§ **Instructions to follow**
From the entries, copy each line that includes "LookupGroupId".

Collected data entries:
******

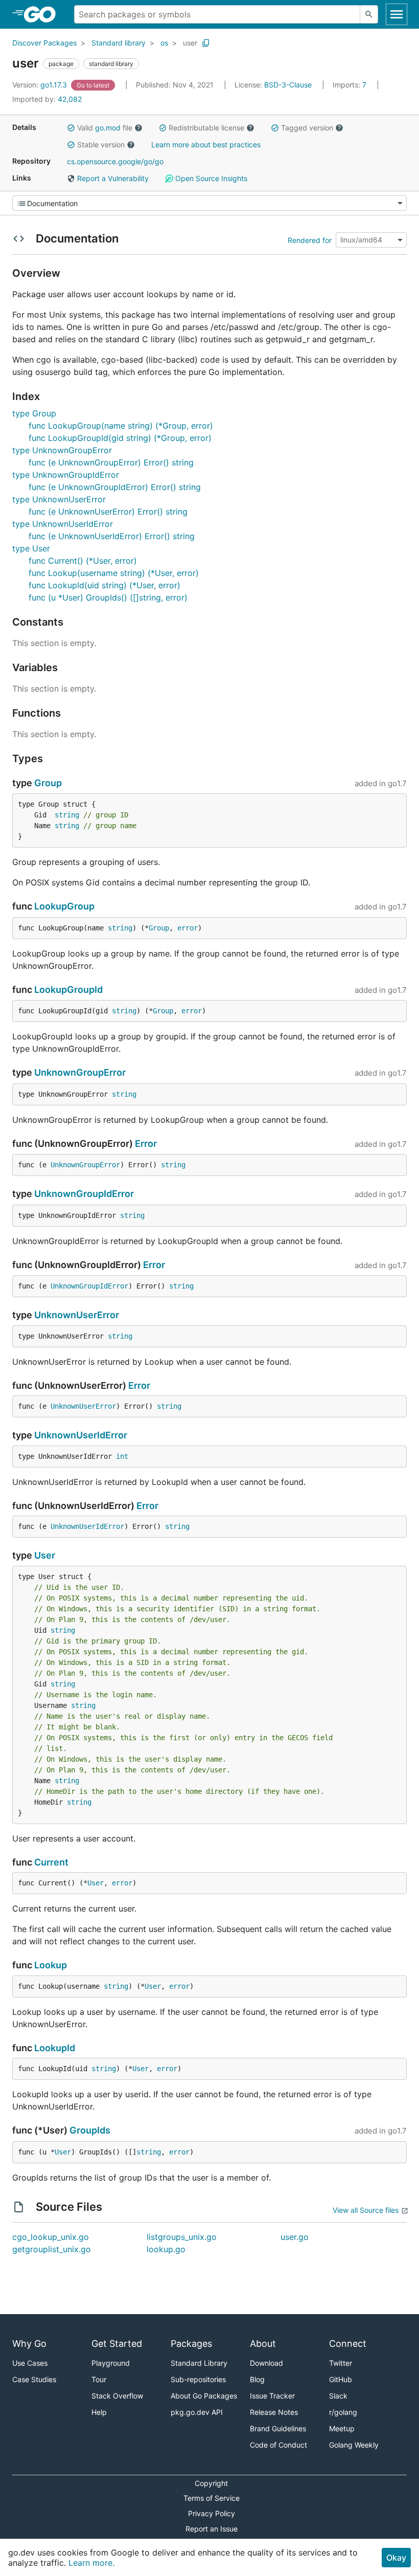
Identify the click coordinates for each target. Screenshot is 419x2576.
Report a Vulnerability (112, 178)
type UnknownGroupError (62, 450)
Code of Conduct (278, 2444)
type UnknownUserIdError (62, 524)
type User (31, 548)
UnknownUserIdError (80, 1435)
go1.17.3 (40, 84)
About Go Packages (204, 2395)
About (263, 2343)
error (187, 928)
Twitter (340, 2363)
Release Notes (274, 2412)
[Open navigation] (396, 14)
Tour (98, 2379)
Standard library (118, 42)
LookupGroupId (68, 989)
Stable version (101, 144)
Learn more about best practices (206, 144)
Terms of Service (211, 2498)
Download (266, 2363)
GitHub (340, 2379)
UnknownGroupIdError (84, 1193)
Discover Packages (44, 42)
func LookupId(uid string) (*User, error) (104, 585)
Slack (338, 2395)
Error (146, 1143)
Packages (191, 2343)
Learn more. (91, 2563)
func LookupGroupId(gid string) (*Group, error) (120, 438)
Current (51, 1862)
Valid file (104, 127)
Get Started (116, 2343)
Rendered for (310, 239)
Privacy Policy (211, 2513)
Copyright (211, 2483)
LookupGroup (64, 906)
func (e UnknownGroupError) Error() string (111, 462)
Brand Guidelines (278, 2428)
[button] (71, 128)
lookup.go (166, 2249)
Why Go (29, 2343)
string (67, 815)
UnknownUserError (76, 1314)
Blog (257, 2379)
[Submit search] (369, 14)
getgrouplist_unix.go (51, 2249)
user (190, 42)
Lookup (50, 1965)
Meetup (342, 2428)
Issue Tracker (272, 2395)
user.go (295, 2237)
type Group (34, 413)
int (122, 1456)
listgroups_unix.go (182, 2237)
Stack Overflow (117, 2395)
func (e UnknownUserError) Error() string (108, 511)
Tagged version (307, 127)
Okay (396, 2557)
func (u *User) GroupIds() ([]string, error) (108, 597)
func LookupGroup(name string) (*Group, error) (121, 425)
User (44, 1555)
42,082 (47, 99)
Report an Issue (211, 2528)
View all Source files (366, 2210)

******

§ **Task response**
LookupGroupId (68, 989)
func LookupGroupId(gid string) (*Group, error) (120, 438)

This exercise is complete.